[Given records Boundary: Start]

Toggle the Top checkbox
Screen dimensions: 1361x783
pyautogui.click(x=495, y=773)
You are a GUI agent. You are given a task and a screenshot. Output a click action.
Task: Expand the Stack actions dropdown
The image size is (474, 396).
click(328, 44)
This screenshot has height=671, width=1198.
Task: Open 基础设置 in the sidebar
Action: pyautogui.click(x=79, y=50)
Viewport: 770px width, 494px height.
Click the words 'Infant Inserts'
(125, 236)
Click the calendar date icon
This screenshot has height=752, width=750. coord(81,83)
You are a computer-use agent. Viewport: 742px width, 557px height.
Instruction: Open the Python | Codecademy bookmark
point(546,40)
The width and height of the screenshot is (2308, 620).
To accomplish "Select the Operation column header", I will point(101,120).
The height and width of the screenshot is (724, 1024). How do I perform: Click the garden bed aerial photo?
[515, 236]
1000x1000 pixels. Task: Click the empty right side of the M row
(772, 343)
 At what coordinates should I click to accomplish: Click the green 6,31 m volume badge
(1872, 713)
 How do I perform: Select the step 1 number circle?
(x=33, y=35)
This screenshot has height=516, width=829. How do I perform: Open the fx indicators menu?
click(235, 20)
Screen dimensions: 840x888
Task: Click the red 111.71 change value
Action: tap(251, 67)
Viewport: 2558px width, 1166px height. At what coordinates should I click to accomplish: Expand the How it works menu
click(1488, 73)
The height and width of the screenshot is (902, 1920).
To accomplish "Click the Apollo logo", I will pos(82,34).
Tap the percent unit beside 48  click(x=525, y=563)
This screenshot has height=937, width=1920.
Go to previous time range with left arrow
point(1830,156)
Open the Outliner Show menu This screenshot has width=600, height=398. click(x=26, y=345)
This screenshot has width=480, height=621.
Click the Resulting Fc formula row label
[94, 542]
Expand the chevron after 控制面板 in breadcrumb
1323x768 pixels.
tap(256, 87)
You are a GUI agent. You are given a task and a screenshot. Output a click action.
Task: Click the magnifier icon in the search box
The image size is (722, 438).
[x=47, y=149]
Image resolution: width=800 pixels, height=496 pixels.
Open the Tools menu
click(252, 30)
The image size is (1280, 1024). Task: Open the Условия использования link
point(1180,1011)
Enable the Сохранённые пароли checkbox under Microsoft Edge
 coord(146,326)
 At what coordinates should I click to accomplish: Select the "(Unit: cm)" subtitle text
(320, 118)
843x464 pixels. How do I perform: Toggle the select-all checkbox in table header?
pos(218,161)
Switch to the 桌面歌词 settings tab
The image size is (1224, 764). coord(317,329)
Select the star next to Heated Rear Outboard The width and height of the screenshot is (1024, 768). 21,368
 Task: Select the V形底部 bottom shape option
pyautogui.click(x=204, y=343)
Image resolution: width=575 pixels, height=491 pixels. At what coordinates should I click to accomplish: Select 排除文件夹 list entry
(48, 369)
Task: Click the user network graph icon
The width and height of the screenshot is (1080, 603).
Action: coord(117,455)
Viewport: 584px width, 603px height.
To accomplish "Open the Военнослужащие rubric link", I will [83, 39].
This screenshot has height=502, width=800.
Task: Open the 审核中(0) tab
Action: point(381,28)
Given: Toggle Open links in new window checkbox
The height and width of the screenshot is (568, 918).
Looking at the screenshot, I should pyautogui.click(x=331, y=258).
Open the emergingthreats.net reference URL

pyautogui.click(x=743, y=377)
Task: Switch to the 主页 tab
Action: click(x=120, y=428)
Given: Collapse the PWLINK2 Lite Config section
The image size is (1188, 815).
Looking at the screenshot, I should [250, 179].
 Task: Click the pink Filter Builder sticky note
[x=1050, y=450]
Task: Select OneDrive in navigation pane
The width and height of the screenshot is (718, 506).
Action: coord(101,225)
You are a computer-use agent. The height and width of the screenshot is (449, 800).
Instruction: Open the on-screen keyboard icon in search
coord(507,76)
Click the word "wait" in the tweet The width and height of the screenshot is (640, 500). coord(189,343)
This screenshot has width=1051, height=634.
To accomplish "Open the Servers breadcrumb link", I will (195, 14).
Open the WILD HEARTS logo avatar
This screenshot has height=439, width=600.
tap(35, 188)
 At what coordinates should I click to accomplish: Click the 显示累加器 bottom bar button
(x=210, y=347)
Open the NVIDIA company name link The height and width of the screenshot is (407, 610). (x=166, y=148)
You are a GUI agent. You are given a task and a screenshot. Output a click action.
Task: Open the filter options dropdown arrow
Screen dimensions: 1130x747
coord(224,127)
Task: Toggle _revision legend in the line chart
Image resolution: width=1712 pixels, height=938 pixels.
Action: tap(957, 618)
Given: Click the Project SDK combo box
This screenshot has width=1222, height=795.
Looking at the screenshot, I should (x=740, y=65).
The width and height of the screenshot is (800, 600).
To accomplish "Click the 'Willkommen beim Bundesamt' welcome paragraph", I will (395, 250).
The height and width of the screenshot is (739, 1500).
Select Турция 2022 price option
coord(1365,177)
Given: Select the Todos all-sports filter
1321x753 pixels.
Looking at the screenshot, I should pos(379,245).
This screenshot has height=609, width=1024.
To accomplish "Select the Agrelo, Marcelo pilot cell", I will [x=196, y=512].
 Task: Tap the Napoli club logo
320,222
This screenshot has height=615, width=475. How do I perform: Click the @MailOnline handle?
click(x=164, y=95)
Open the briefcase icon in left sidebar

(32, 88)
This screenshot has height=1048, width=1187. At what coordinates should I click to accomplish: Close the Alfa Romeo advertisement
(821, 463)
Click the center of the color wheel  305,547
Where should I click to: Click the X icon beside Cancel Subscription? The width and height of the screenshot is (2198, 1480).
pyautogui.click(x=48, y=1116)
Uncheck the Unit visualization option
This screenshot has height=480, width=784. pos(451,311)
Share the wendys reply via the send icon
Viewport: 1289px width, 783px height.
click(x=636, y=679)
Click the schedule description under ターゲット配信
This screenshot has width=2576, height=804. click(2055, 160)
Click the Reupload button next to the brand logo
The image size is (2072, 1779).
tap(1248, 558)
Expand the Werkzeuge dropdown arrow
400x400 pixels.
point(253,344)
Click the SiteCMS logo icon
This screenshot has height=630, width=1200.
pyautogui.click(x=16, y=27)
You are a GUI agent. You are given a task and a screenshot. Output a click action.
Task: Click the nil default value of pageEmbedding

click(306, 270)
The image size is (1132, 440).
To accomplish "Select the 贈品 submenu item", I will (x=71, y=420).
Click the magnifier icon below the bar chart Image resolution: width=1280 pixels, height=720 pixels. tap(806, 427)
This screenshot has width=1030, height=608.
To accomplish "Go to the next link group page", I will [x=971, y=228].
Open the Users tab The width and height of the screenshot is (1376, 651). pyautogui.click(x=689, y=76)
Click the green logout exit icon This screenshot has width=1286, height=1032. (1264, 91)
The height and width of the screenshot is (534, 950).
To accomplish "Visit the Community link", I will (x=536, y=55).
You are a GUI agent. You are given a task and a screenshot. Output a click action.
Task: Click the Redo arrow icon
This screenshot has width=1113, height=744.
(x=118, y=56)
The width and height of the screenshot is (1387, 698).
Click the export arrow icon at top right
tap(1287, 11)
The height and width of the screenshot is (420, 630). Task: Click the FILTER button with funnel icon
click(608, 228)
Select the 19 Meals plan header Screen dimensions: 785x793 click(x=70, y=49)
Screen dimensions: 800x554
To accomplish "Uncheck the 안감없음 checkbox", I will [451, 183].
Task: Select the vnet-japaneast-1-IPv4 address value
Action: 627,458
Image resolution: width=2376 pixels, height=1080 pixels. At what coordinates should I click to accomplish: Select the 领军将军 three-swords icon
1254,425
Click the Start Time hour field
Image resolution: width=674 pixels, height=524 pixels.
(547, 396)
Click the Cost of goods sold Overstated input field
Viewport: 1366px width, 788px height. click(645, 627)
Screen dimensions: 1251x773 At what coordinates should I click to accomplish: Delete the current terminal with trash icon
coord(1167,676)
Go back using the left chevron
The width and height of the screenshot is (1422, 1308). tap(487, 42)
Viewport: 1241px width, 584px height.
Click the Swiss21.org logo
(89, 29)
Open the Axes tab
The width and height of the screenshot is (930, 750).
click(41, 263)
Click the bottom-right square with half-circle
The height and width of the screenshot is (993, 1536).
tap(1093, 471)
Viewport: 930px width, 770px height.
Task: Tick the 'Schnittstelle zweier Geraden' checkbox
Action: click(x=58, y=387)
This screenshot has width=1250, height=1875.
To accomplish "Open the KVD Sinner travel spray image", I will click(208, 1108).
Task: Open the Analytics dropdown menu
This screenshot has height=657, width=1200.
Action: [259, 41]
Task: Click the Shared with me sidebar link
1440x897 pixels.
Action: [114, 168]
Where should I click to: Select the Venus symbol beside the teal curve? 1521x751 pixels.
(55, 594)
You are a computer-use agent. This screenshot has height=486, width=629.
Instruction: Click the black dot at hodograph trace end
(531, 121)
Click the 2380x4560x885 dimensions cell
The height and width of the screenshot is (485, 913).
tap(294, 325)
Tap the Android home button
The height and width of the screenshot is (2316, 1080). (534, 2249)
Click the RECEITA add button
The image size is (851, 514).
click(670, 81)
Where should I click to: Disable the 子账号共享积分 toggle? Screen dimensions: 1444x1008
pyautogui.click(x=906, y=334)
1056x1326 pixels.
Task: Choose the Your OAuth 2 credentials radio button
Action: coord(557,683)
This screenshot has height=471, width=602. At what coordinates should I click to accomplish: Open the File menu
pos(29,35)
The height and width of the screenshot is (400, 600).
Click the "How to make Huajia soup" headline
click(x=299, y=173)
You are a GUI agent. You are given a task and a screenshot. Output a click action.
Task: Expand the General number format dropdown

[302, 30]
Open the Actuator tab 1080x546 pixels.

[Given records Boundary: End]

What the task asks:
If a line contains the word "next", it counts; say how many such lines the records hold, and give only that number.

Task result:
3